19.12.2018 08:02 |

Bomben vor 75 Jahren

Zeitzeuge: „Wir wären alle fast erstickt“

Vor 75 Jahren - am 19. Dezember 1943 - erlebte Innsbruck den zweiten Bombenangriff des Krieges. Helmut Jursitzka war 10 Jahre alt und überlebte in einem berstenden Haus, wo es 20 Tote gab.

Der Zeitzeuge schildert im folgenden seine Erlebnisse: Vom großen Angriff vier Tage vorher (Anmerkung: 269 Tote) wurden wir noch verschont. Doch dann traf es uns selbst. Beim Fliegeralarm am 19. Dezember gingen wir in den Keller, meine Pflegemutter und vier Geschwister. Bald hörte man das Getöse der Einschläge und plötzlich ein metallisches Klingen und eine arge Explosion. Diesen Klang habe ich bis heute im Gedächtnis.. Alles stürzte zusammen, auch unser halber Schutzraum und einige Zugänge. Dann hörte man noch Leute klagen und beten, bis alles still war. Wir waren in einer Falle. Da fiel mir ein, dass man die Wände zu anliegenden Häusern als Notausgang nutzen konnte, sie waren nur mit einer dünnen Ziegelmauer verschlossen, ein Schlaghammer lag für den Durchbruch bereit.

Im Notspital aufgewacht
Gerade als ich wegen des Staubes die Gasmaske aufsetzen wollte, muss mir etwas auf den Kopf gefallen sein. Aufgewacht bin ich viel später im Notspital in der Fallmerayerstraße.

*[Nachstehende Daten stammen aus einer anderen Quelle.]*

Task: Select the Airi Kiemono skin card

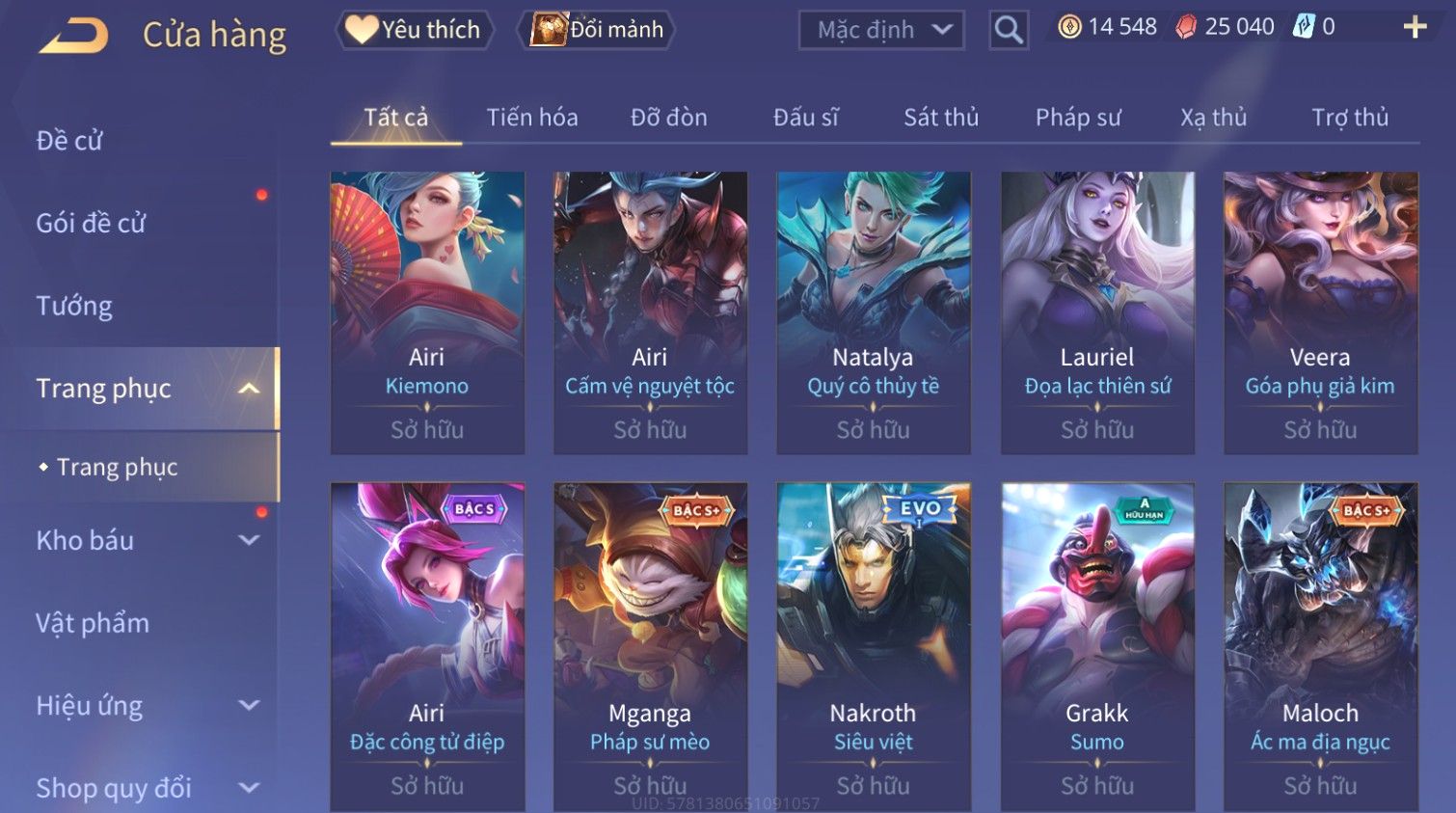Action: [427, 312]
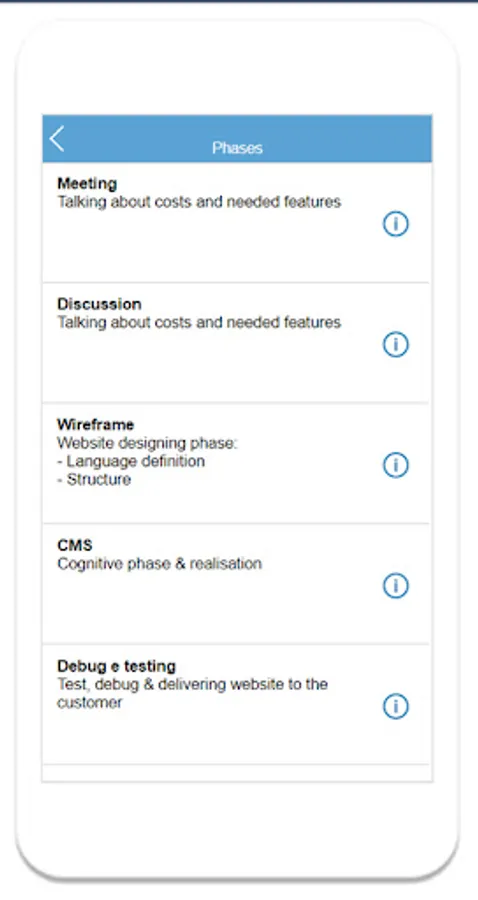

Gerettet hatte mich ein Bewohner, der beim Angriff auswärts war und dann die Rettung organisierte. Viel Zeit war nicht und wir wären alle erstickt. Ich hatte eine schwere Gehirnerschütterung.

Unser Haus gehörte zu schlimmsten Einzelfällen
Mehr als 20 Personen kamen in dem Haus ums Leben, einer der verlustreichsten Einzelfälle. Unsere Familie wurde gerettet. Eine Schwester kam mit Armbruch nach Natters, mein Bruder mit Gesichtsverletzungen nach Cortina, die andere Schwester fand Unterkunft bei ihrer Arbeitsstelle. Meine Pflegemutter und ich waren nun allein und wurden zuerst in einem Hotel in St. Nikolaus untergebracht, in der Nacht darauf im Keller der Wiltener Hauptschule. Am Abend dann die Frage, wohin wir wollten.

Traurige Weihnachten
Am 24. Dezember fuhren wir mit dem Zug nach Kufstein und mit dem Bus nach Thiersee zu einer Pension am Waldrand. Als wir ankamen, begannen die Bewohner gerade mit der Weihnachtsfeier - alle in festlichen Gewändern. Wir standen nur da, eine armselige, dezimierte Familie. Zum Feiern war man nicht mehr fähig, es ging rasch ins Bett. Unvergessliche Weihnachten.